In the sample version only the diagonal of M is used. The sum with the alpha is tracked by using the classification vector w and the offset b.

o        = \alpha_i

d        = \alpha_i - \frac{\omega}{M[i][i]}(y_i(<w,x_i>+b)-1)

\text{with projection: }\alpha_i = \max(0,\min(d,c_i)),

b=b+(\alpha_i-o)y_i

w=w+(\alpha_i-o)y_i x_i

update_classification_function(delta, index)[source]

update classification function parameter w and b

project(value, index)[source]

Projection method of soft_relax

total_descent(current_dual, M, reduced_indices=[])[source]

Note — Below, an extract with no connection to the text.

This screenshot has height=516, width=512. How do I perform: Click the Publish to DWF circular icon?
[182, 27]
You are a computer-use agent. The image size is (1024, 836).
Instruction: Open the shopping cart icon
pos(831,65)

Different sorting of indices and iteration over all indices

remove_no_border_points(retraining_required)[source]

Discard method to remove all samples from the training set that are not in the border of their class.

The border is determined by a minimum distance from the center of the class and a maximum distance.

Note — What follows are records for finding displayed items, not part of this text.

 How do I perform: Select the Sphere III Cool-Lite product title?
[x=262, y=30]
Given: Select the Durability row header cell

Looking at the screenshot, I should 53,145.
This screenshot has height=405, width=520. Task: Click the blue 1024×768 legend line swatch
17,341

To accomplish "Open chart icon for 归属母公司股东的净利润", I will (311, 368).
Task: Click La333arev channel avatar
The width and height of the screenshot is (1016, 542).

Parameters:retraining_required – flag if retraining is required (the new point is a potential sv or a removed one was a sv)
add_new_sample(data, class_label=None, default=False)[source]

Add a new sample to the training set.

Parameters:
  • data (list of float) – A new sample for the training set.
  • class_label (str) – The label of the new sample.
  • default – Specifies if the sample is added to the current training set or to a future training set
  • default – bool
remove_samples(idxs)[source]

Remove the samples at the given indices from the training set.

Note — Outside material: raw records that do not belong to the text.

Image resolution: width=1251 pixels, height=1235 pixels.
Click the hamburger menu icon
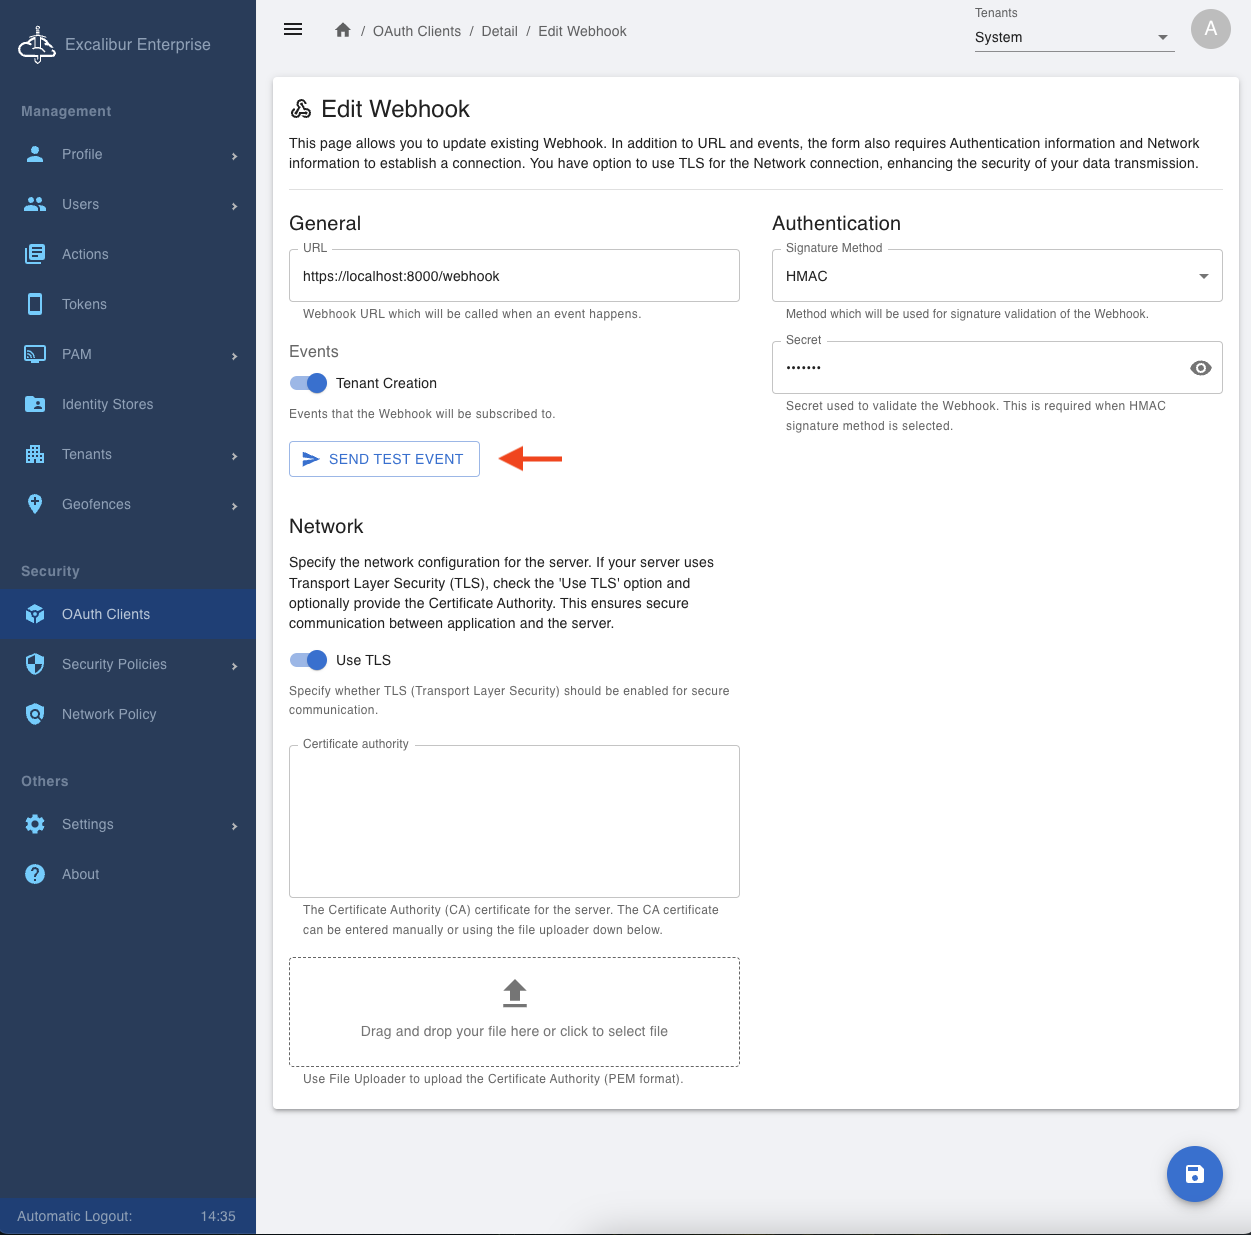[293, 30]
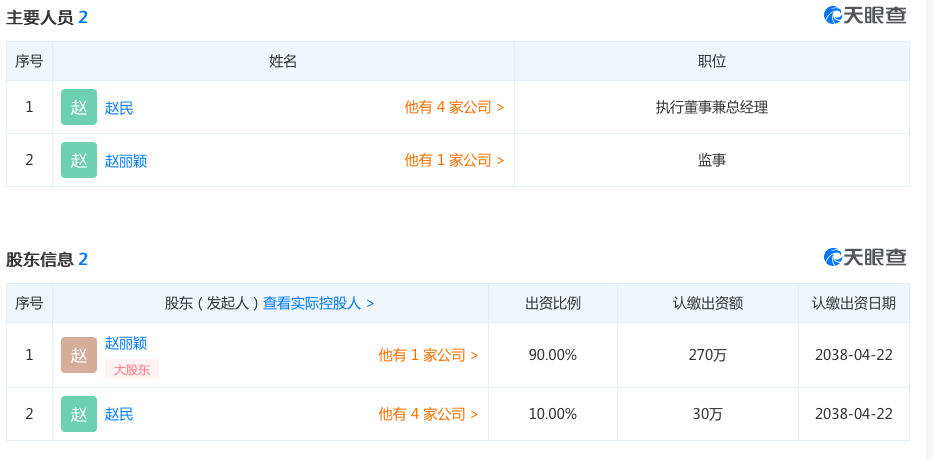Click 赵民's green avatar in 股东信息 table
The width and height of the screenshot is (933, 460).
coord(79,414)
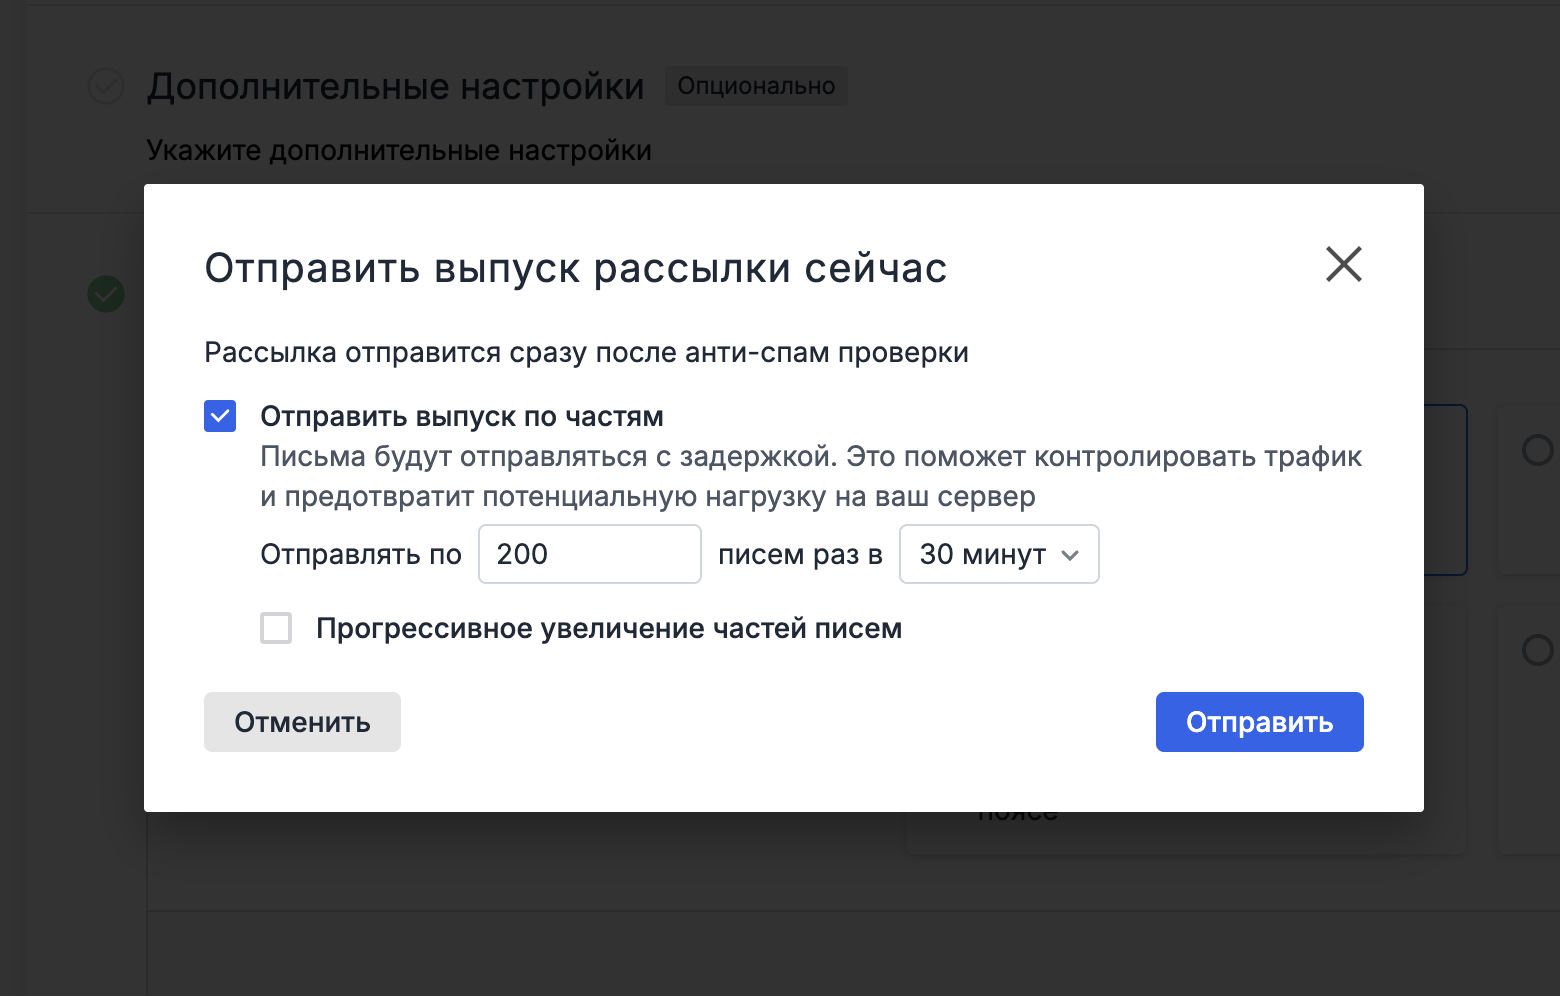Select the lower radio button at right edge

point(1536,650)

Param:idxs: Indices of the samples to remove.
Type:idxs: list of int
Return type:bool - True if a support vector was removed.
remove_non_support_vectors()[source]

Remove all samples that are no support vectors.

incremental_training(data, class_label)[source]

Warm Start Implementation by Mario Michael Krell

The saved status of the algorithm, including the Matrix M, is used as a starting point for the iteration. Only the problem has to be lifted up one dimension.

__hyperparameters = set([ChoiceParameter<kernel_type>, BooleanParameter<squared_loss>, NormalParameter<ratio>, NoOptimizationParameter<kwargs_warning>, NoOptimizationParameter<dtype>, NoOptimizationParameter<output_dim>, NoOptimizationParameter<use_list>, LogNormalParameter<epsilon>, BooleanParameter<regression>, NoOptimizationParameter<retrain>, LogUniformParameter<complexity>, ChoiceParameter<version>, NoOptimizationParameter<store>, NoOptimizationParameter<input_dim>, QNormalParameter<offset>, NoOptimizationParameter<debug>, QUniformParameter<max_time>, LogNormalParameter<tolerance>, UniformParameter<nu>, NoOptimizationParameter<keep_vectors>])
input_types = ['FeatureVector']
retrain_SVM()[source]

Retrain the svm with the current training set

visualize()[source]

Show the training samples, the support vectors if possible and the current decision function.